## [Work to be completed]
The required output is the exact run of lines below that opens at the line with "Given: Click the save all files icon" and closes at the line with "You are a computer-use".

*** Material for this task

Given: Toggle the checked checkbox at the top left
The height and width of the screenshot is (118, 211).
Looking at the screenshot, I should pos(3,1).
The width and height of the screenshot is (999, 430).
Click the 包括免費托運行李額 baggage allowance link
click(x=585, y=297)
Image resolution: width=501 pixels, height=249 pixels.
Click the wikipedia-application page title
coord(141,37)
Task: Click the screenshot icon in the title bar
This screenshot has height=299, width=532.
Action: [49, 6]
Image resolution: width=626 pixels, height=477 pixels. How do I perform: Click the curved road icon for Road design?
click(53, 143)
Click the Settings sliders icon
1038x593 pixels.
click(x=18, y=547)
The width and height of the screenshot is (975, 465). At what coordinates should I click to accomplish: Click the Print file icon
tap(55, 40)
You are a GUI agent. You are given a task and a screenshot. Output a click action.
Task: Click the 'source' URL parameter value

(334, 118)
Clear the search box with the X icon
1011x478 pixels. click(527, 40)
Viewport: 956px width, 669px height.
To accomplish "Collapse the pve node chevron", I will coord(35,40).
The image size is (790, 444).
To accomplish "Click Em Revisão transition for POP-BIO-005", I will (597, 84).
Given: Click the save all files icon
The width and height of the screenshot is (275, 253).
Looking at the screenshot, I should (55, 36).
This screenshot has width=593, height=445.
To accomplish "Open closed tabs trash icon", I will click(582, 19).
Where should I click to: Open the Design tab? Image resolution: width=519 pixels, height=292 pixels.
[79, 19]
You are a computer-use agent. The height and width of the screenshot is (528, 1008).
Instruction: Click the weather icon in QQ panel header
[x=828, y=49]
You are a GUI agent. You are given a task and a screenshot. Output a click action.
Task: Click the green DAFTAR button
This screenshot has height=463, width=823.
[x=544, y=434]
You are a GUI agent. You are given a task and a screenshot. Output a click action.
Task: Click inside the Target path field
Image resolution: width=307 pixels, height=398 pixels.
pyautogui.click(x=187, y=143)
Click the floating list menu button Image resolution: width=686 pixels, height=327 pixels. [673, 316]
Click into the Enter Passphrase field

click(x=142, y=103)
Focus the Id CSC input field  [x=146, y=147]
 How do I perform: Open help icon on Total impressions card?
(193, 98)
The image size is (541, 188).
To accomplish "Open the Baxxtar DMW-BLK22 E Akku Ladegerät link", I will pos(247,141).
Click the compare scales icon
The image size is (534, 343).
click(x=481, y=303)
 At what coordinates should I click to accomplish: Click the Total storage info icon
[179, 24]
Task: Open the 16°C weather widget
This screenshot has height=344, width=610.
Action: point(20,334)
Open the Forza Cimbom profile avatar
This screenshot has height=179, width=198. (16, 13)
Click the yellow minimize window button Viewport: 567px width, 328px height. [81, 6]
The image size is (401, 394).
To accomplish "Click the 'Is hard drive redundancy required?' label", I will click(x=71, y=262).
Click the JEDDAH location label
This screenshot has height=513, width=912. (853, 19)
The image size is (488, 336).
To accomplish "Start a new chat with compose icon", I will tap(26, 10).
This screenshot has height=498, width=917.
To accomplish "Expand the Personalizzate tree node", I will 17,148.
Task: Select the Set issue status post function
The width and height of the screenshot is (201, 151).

******

## [Result of this exercise]
Given: Click the save all files icon
The width and height of the screenshot is (275, 253).
Looking at the screenshot, I should (55, 36).
This screenshot has width=593, height=445.
To accomplish "Open closed tabs trash icon", I will click(582, 19).
Where should I click to: Open the Design tab? Image resolution: width=519 pixels, height=292 pixels.
[79, 19]
You are a computer-use agent. The height and width of the screenshot is (528, 1008).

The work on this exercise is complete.